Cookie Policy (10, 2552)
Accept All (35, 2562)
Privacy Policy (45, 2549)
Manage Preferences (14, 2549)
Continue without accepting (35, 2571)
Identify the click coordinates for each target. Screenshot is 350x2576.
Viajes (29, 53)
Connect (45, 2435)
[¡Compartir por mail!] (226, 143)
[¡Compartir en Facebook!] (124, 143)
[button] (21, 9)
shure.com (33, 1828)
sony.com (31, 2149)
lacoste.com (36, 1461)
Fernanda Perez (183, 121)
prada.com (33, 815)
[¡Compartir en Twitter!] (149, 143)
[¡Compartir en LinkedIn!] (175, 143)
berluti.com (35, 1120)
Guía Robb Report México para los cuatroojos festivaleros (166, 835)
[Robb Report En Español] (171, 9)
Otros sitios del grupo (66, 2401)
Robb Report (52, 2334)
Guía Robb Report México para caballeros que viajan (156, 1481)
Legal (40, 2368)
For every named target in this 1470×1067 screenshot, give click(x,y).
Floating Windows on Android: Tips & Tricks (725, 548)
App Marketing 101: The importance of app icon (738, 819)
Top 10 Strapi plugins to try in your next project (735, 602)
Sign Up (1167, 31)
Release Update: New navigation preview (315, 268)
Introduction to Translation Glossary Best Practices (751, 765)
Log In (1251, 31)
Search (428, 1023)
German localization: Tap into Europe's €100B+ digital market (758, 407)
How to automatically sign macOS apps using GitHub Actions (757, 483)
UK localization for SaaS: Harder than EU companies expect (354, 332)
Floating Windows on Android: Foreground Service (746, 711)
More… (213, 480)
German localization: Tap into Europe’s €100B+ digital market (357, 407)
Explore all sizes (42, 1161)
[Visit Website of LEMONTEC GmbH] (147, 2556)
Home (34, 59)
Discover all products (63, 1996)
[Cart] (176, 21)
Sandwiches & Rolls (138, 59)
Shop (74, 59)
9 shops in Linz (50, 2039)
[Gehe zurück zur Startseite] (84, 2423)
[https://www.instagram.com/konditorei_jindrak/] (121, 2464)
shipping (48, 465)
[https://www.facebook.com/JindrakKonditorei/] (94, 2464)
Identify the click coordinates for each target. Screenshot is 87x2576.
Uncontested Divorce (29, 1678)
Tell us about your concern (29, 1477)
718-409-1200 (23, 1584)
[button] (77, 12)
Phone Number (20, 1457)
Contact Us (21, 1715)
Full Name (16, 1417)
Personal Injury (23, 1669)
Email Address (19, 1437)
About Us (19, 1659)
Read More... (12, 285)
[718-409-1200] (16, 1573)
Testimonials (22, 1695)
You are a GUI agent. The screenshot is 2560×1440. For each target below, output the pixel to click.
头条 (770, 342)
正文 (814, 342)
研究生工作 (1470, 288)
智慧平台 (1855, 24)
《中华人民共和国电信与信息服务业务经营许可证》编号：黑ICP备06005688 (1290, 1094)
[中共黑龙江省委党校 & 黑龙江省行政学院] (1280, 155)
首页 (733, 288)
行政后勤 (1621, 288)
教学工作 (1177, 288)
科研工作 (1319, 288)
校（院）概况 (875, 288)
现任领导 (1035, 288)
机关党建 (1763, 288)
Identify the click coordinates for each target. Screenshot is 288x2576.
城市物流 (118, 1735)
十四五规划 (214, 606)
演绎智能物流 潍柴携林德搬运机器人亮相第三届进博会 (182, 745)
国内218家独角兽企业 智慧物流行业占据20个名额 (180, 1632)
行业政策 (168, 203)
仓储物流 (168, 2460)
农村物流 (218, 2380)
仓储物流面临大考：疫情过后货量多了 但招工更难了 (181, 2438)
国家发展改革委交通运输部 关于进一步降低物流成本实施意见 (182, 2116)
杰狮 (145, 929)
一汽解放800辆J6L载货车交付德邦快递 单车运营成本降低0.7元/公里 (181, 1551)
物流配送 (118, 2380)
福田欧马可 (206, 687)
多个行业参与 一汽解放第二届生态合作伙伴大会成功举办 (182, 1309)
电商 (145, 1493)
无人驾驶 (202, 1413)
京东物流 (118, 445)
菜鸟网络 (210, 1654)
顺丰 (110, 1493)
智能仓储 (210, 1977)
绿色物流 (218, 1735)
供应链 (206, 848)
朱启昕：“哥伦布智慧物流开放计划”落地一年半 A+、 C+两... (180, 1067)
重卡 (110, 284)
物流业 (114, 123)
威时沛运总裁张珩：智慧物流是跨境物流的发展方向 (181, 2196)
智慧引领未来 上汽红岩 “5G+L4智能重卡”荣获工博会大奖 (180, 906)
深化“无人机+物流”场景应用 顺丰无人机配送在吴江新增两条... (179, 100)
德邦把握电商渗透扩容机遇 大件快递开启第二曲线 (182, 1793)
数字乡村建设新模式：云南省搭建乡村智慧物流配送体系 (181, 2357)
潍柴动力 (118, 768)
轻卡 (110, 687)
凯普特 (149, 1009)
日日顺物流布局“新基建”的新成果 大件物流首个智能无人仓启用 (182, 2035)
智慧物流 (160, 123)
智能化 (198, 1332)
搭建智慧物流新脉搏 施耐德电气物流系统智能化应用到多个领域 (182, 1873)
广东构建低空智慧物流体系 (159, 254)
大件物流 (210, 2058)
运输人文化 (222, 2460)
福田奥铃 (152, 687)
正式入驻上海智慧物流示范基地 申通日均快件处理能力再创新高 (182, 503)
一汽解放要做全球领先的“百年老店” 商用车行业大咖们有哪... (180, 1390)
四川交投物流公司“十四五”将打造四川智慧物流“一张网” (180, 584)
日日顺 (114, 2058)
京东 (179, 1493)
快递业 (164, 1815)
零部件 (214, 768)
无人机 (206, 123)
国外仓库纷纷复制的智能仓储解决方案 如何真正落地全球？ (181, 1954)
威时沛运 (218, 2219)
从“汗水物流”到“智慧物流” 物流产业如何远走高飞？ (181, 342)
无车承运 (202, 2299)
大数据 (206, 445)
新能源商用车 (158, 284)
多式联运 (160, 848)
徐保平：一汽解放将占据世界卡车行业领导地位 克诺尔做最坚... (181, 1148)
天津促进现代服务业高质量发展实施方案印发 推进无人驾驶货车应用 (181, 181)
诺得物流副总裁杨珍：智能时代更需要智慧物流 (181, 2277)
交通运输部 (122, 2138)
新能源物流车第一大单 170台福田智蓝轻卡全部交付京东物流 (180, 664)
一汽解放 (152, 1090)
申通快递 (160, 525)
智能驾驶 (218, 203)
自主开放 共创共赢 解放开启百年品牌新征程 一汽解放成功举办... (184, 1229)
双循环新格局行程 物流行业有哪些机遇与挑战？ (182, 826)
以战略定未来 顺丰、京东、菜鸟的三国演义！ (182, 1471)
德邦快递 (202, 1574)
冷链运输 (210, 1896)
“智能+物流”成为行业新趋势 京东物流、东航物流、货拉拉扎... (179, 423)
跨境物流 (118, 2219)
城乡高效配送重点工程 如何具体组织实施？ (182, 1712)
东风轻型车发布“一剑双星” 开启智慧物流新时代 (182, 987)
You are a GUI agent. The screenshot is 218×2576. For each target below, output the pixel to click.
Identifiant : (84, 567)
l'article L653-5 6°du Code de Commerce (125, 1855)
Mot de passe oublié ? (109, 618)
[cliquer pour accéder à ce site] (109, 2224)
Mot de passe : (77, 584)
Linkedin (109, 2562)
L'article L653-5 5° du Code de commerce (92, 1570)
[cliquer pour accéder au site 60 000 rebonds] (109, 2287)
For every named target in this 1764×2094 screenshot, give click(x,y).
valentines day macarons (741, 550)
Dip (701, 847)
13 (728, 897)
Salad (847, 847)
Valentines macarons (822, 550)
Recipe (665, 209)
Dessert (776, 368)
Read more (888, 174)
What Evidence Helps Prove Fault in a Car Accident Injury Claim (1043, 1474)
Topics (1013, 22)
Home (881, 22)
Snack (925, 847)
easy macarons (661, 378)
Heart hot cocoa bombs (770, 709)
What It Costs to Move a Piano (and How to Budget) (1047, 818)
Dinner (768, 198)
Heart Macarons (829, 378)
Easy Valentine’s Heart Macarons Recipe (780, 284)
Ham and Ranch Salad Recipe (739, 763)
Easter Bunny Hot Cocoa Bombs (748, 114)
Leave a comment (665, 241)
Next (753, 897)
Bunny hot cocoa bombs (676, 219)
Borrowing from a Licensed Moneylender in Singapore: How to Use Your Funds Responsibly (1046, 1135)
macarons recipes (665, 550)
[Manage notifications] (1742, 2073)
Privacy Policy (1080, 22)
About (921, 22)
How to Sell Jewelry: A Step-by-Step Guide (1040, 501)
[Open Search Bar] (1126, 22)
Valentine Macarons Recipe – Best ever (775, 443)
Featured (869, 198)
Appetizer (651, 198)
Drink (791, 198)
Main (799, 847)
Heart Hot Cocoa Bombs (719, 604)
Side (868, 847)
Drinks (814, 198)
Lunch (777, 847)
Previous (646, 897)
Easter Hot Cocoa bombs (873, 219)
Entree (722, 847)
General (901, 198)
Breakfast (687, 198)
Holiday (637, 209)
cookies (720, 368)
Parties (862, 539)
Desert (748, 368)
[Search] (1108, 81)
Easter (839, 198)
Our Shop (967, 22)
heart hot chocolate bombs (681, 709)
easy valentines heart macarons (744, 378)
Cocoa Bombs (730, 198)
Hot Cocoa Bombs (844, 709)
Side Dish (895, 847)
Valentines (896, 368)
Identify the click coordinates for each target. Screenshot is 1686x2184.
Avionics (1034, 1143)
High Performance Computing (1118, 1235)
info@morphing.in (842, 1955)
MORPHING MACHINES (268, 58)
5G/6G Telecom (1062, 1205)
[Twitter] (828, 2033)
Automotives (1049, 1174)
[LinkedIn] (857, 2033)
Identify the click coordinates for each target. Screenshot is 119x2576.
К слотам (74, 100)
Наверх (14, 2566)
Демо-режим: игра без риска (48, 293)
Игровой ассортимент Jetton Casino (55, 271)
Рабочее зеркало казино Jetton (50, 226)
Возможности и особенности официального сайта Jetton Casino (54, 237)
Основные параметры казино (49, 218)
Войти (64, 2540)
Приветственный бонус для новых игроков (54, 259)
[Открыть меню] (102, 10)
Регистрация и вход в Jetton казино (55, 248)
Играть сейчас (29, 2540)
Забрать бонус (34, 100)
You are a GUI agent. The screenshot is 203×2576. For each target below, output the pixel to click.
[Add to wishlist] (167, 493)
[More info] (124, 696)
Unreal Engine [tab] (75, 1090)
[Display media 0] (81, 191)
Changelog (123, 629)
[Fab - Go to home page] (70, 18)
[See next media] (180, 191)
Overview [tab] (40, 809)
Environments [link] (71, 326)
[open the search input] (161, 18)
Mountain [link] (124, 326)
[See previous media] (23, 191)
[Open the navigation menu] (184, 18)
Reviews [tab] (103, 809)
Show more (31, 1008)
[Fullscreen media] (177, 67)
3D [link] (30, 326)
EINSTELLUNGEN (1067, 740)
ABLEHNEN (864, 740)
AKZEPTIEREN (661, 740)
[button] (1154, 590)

────────────────────────────────────────

■ EXERCISE PROMPT
Only the lines above starting with the one with "Cocoa Bombs (730, 198)" and going through the one with "[LinkedIn] (857, 2033)" are to be copied, word for word and with both ends kept.

■ RESPONSE AREA
Cocoa Bombs (730, 198)
Hot Cocoa Bombs (844, 709)
Side Dish (895, 847)
Valentines (896, 368)
Identify the click coordinates for each target. Screenshot is 1686x2184.
Avionics (1034, 1143)
High Performance Computing (1118, 1235)
info@morphing.in (842, 1955)
MORPHING MACHINES (268, 58)
5G/6G Telecom (1062, 1205)
[Twitter] (828, 2033)
Automotives (1049, 1174)
[LinkedIn] (857, 2033)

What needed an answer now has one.